Huey P. Newton died the week in August 1989 when I moved here from Washington, D.C. to attend journalism graduate school at UC Berkeley. I knew little about the Black Panthers, but I saw the long line of mourners who turned out to pay their respects, despite the rumors I’d heard about how far his star had fallen since the 1960s.
Arriving in the Bay Area was like landing in another country. The hills I saw on a BART ride to Union City were literally golden. I hadn’t understood what D.C. friends meant when they winked and wished me luck in “Berserkly.” I saw the phrase “the personal is political” on posters and T-shirts. The only reason I came to California was because, unlike Columbia University, which gave me a loan application, UC offered me a Regents Fellowship. Some of my new classmates and acquaintances seemed to flinch when I told them I went to church. I met more white people who told me (usually within the first few minutes of meeting) that they had “marched with King” than I ever had back East, where King did most of his marching. Outside of the old Safeway on College Avenue, I saw a few white people from Uhuru House selling used furniture to raise “reparations” for African Americans. This last one made me think, “Wow. What would they make of this back home?”
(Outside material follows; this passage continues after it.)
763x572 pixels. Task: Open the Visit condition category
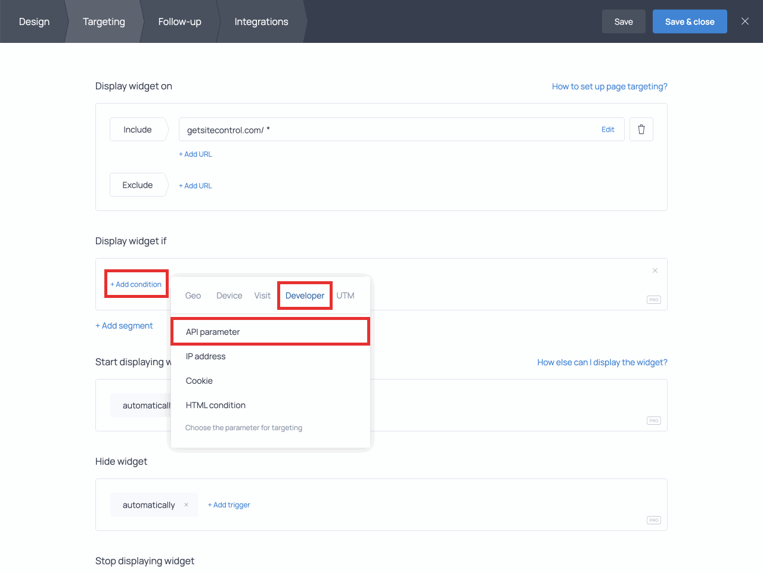(262, 296)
Home, where I spent the first 18 years of my life and where most of my family still lives, is Danville, Virginia, a town of about 39,000 people on the North Carolina border. During the final eight days of the Civil War, the Sutherlin Mansion on Main Street was the last capital of the Confederacy, which is also one of the town’s nicknames. (Another is “the buckle on the tobacco belt” because it used to be the site for the region’s tobacco auctions.) If you know “The Night They Drove Old Dixie Down,” my Danville is the one where Virgil Caine drove the train. The Rev. Martin Luther King Jr. made three speeches in Danville and John Lewis, the late U.S. Representative from Georgia, name checks Danville in his remarks during the 1963 March on Washington. In 2016 I met Rep. Lewis at a talk in San Francisco and he told me that Danville would have been another important battleground for the civil rights movement had King lived.
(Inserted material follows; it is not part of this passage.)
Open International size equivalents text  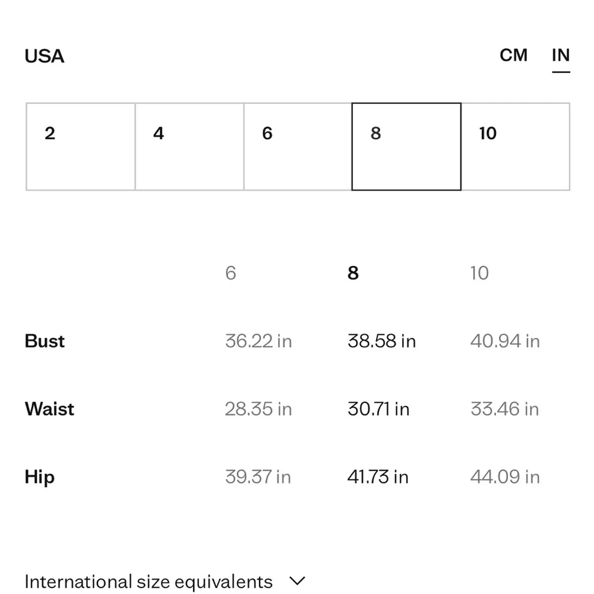point(149,582)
Although my parents lived through Jim Crow, by the time my siblings and I were growing up in the 1970s, schools and other public accommodations had been integrated for some time, Blacks were on the city council (the first of many Black mayors was elected in 1980) and there was a sizeable home-owning Black middle class. At that time, with the exception of a dozen or so Filipino families, Danville was a Black and white town. Today, as in many places in the South, there’s a growing Mexican immigrant community.
I seldom saw a Confederate flag when I was growing up (those sprouted after I’d left for college). At George Washington High School, we learned about the Civil War in terms of battles and “states’ rights,” with scant mention of slavery. American history seemed to end with V-E Day. I’m not sure how I learned about the Greensboro lunch counter sit-ins, but I didn’t learn about them in school. As a 5-year-old, I had been too young to know what it meant when my grandmother took me downtown on the city bus to shop and have lunch at the Woolworth’s counter in Danville. I just knew we were having a good time.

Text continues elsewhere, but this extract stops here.